Goal 1: Reproduce verbatim the part of the digital minimalism passage between "We should maximize" and "by using it?", inclusive.

After reading the book, I took some very tough decision which have been experimenting with for some couple of years (Since February 10, 2018) such as among other things:
- Deactivated my Personal Facebook, Twitter and Instagram Accounts.
- I go directly to the pages I want to view instead of going to the homepage of the platforms directly for example:
www.linkedin.com/in/lanredahunsi instead of www.linkedin.com - I only install whatsapp, 1-3 times per week to respond to messages and make some international calls. I have found that whatsapp is one of the hardest platforms to leave and one of the major time wasters as people always have your attention all the time.
- I use tools such as Rescue Time and Freedom to help me stay focused, block distracting websites and stay locked in with major goals I want to achieve.
- Remove all notifications on my phone
- Digital Declutter: Deleted all apps on my phones and only have In and Out apps such as Google Map, Podcast App, Screentime, Google Authenticator,
- Have high quality activity to replace the always on the internet habits. I replaced the digital maximalism with Reading Books (100 Books Reading Challenge), Ran Multiple Marathons, Run my Blog(s), Exercise More, Dedicate more time to writing IT Certifications, Listen to more Audiobooks.
Think about this: If you use social Media/stare at your screen all day:
- Social Media – 2 hrs /day – 730 Hours /Year = 1 Month/year = Every 12 years = 1 year on Social Media
- TV/Laptop/Entertainment : 2 hrs/Day =730 Hours /Year = 1 Month/year = Every 12 years = 1 year on Social Media
We need to Learn to Number our Days as the above time spent on this activity is quite a lot in our relatively short life.
A 2015 study by Common Sense Media found that teenagers were consuming media—including text messaging and social networks—nine hours per day on average.
We should maximize value while reducing cost to time and energy with purposeful rules for using a technology. The following questions may help:
- What do I value? Does a certain technology support that?
- What am I really gaining by using it?
- What do I need, what technology can fulfill that?
- What makes me use a certain technology: convenience or necessity?
- What are the habits that govern my use of technology?
Favourite Takeaways from Digital Minimalism by Cal Newport
Digital Minimalism
A philosophy of technology use in which you focus your online time on a small number of carefully selected and optimized activities that strongly support things you value, and then happily miss out on everything else.
The Digital Minimalist:
- If a new technology offers little more than a minor diversion or trivial convenience, the minimalist will ignore it. Even when a new technology promises to support something the minimalist values, it must still pass a stricter test:
Is this the best way to use technology to support this value? If the answer is no, the minimalist will set to work trying to optimize the tech, or search out a better option.
- By working backward from their deep values to their technology choices, digital minimalists transform these innovations from a source of distraction into tools to support a life well lived. By doing so, they break the spell that has made so many people feel like they’re losing control to their screens.

Data for this task:

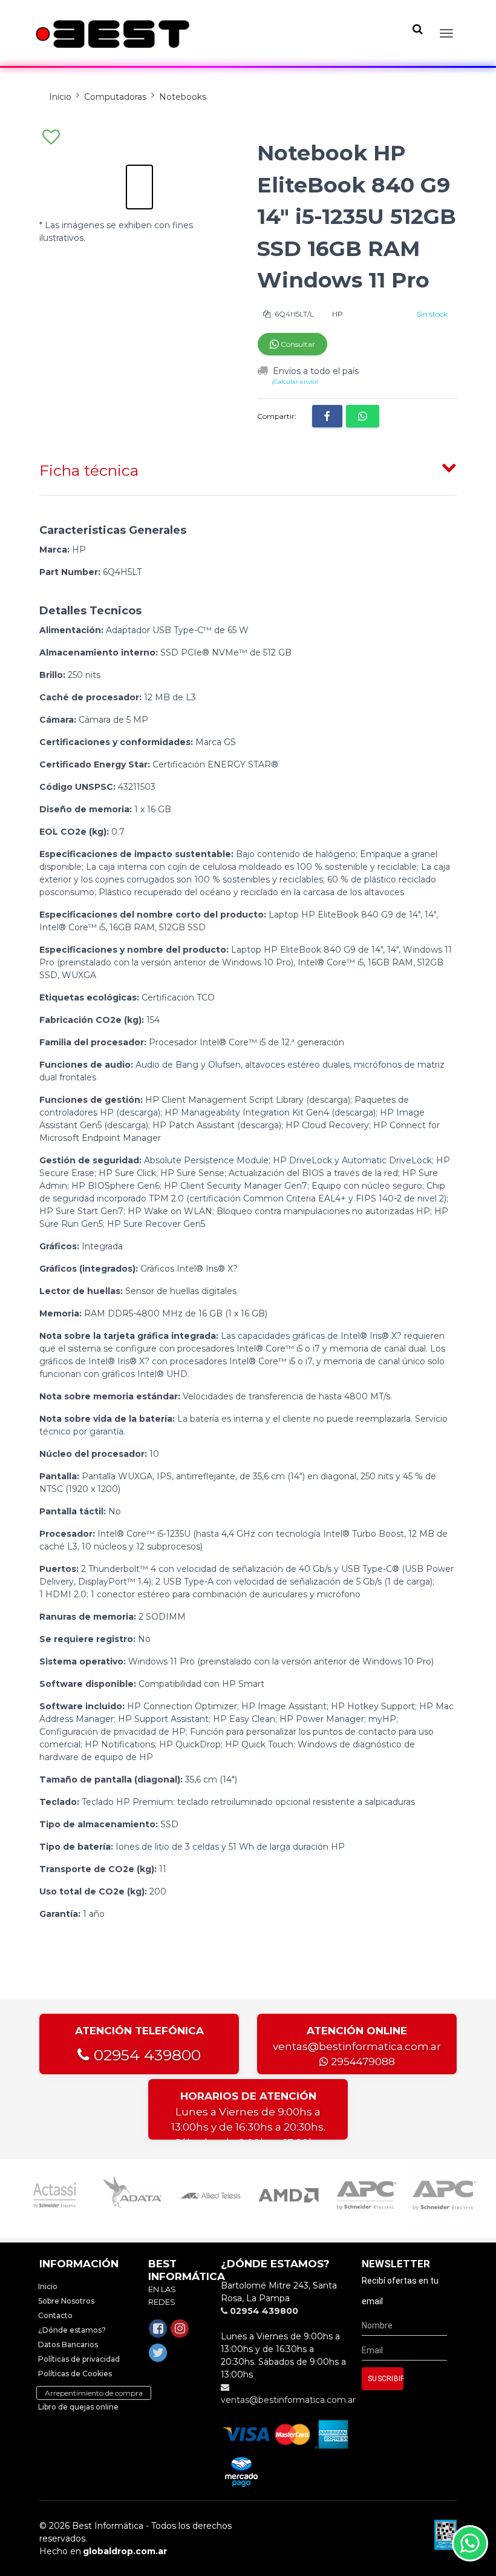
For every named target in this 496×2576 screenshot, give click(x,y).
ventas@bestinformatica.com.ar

---

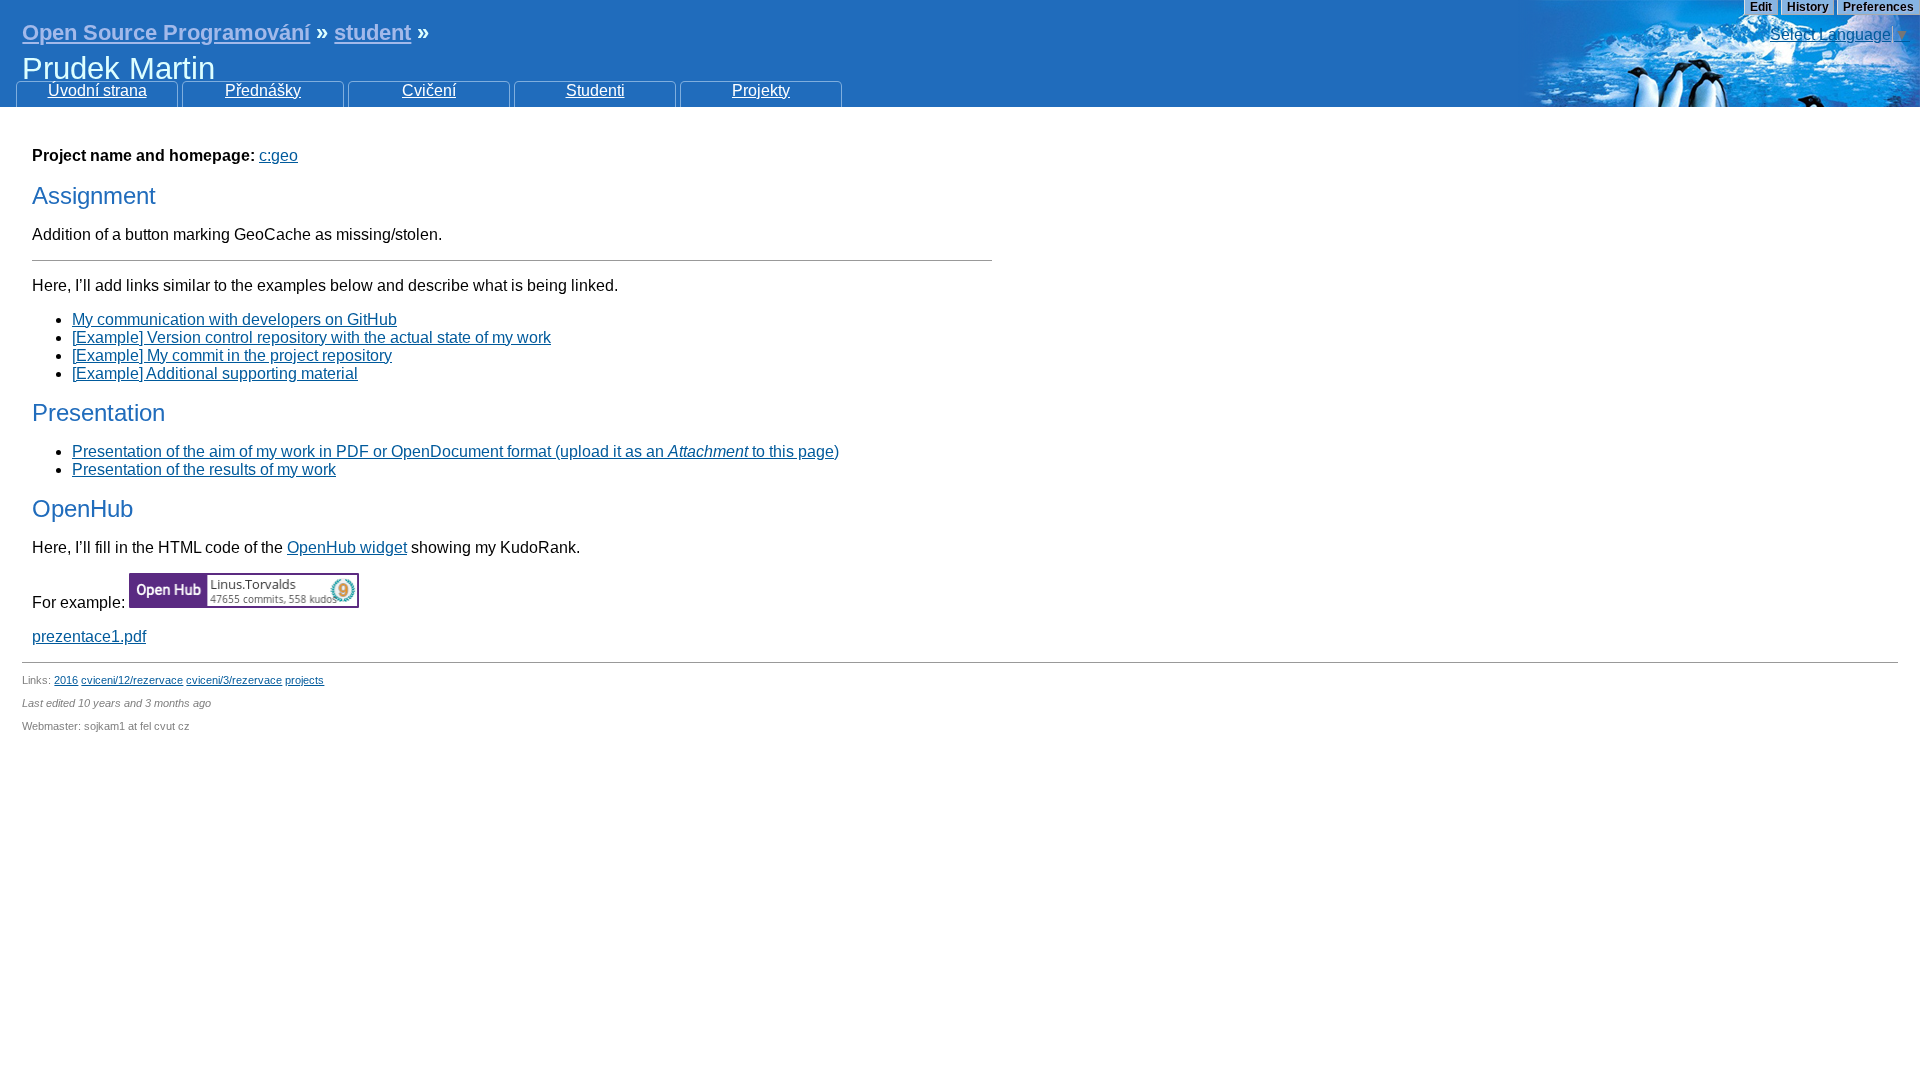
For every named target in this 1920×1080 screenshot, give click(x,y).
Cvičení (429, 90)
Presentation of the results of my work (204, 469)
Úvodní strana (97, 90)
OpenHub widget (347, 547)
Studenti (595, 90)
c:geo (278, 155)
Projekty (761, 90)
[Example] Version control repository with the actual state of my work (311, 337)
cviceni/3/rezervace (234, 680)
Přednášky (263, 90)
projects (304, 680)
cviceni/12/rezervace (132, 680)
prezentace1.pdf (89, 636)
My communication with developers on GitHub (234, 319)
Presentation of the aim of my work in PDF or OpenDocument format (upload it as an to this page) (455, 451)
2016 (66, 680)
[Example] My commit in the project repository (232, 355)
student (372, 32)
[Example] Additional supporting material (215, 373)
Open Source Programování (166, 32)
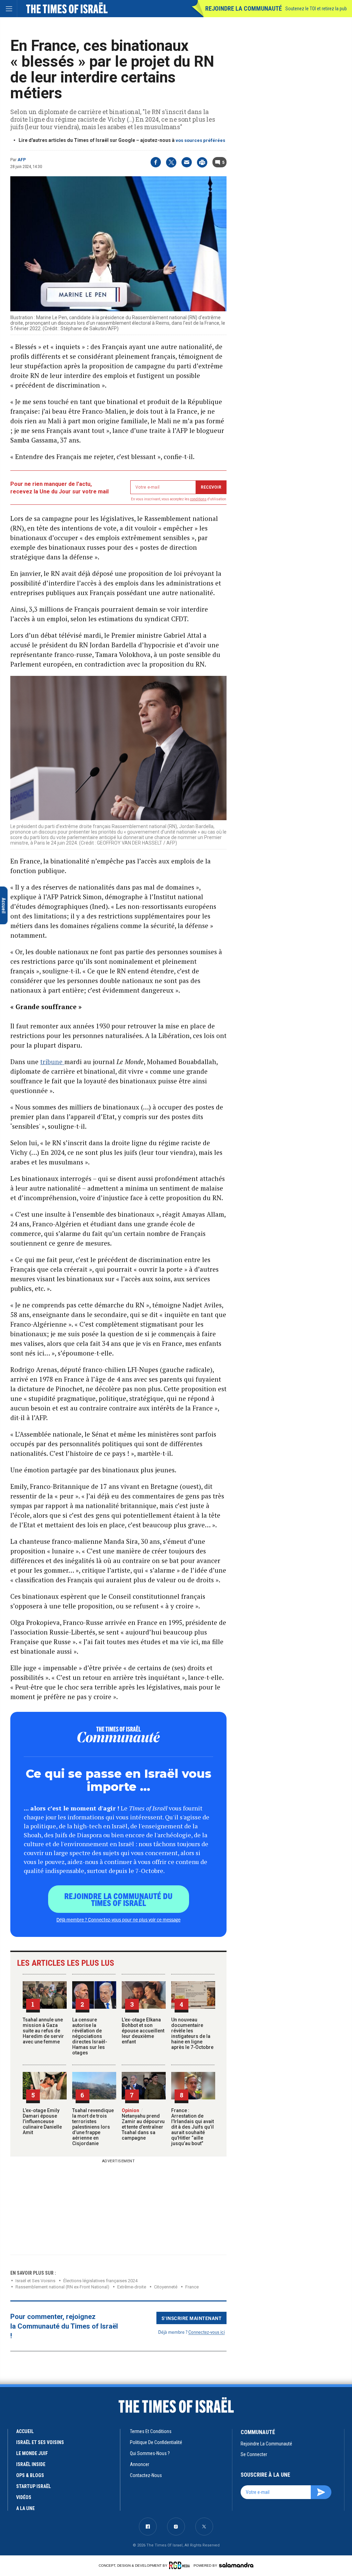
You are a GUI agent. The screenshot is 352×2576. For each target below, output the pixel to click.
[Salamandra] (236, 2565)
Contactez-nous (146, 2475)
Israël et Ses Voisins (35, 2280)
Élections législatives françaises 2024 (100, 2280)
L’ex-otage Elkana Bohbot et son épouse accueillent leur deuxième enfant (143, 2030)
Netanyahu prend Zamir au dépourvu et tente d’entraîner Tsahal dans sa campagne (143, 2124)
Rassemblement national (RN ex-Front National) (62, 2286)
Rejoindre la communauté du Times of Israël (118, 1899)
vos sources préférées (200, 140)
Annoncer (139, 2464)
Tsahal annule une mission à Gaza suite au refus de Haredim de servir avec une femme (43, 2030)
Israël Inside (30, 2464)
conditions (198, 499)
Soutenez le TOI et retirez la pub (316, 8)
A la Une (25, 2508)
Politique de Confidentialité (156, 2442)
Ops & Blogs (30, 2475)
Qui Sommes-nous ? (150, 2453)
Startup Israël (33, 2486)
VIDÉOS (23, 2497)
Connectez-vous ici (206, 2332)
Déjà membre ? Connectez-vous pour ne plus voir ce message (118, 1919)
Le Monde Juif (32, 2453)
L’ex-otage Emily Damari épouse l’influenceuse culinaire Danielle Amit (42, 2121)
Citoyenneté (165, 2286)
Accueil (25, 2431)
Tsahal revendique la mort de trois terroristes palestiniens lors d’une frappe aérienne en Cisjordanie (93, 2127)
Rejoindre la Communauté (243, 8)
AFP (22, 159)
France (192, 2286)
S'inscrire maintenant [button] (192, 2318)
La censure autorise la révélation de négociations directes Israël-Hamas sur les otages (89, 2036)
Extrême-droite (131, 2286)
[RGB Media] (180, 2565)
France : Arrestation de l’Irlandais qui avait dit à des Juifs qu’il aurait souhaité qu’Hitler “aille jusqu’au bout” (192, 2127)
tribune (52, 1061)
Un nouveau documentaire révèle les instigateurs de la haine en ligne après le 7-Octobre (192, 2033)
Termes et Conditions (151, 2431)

...

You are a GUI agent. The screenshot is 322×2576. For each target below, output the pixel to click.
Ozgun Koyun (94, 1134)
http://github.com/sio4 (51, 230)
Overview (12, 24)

Goal 2: In the records, take the lines between the lines holding "Presentation of the aim" and "Accueil (25, 2431)", inclusive, and substitute "IDF" for "Tsahal", changing nothing else. Write out only those lines, with the pictures left out.

Correct answer 1:
We should maximize value while reducing cost to time and energy with purposeful rules for using a technology. The following questions may help:
- What do I value? Does a certain technology support that?
- What am I really gaining by using it?

Correct answer 2:
Presentation of the aim of my work in PDF or OpenDocument format (upload it as an to this page) (455, 451)
2016 (66, 680)
[Example] My commit in the project repository (232, 355)
student (372, 32)
[Example] Additional supporting material (215, 373)
Open Source Programování (166, 32)
You are a GUI agent. The screenshot is 352×2576. For each target below, output the pixel to click.
[Salamandra] (236, 2565)
Contactez-nous (146, 2475)
Israël et Ses Voisins (35, 2280)
Élections législatives françaises 2024 (100, 2280)
L’ex-otage Elkana Bohbot et son épouse accueillent leur deuxième enfant (143, 2030)
Netanyahu prend Zamir au dépourvu et tente d’entraîner IDF dans sa campagne (143, 2124)
Rassemblement national (RN ex-Front National) (62, 2286)
Rejoindre la communauté du Times of Israël (118, 1899)
vos sources préférées (200, 140)
Annoncer (139, 2464)
IDF annule une mission à Gaza suite au refus de Haredim de servir avec une femme (43, 2030)
Israël Inside (30, 2464)
conditions (198, 499)
Soutenez le TOI et retirez la pub (316, 8)
A la Une (25, 2508)
Politique de Confidentialité (156, 2442)
Ops & Blogs (30, 2475)
Qui Sommes-nous ? (150, 2453)
Startup Israël (33, 2486)
VIDÉOS (23, 2497)
Connectez-vous ici (206, 2332)
Déjà membre ? Connectez-vous pour ne plus voir ce message (118, 1919)
Le Monde Juif (32, 2453)
L’ex-otage Emily Damari épouse l’influenceuse culinaire Danielle Amit (42, 2121)
Citoyenneté (165, 2286)
Accueil (25, 2431)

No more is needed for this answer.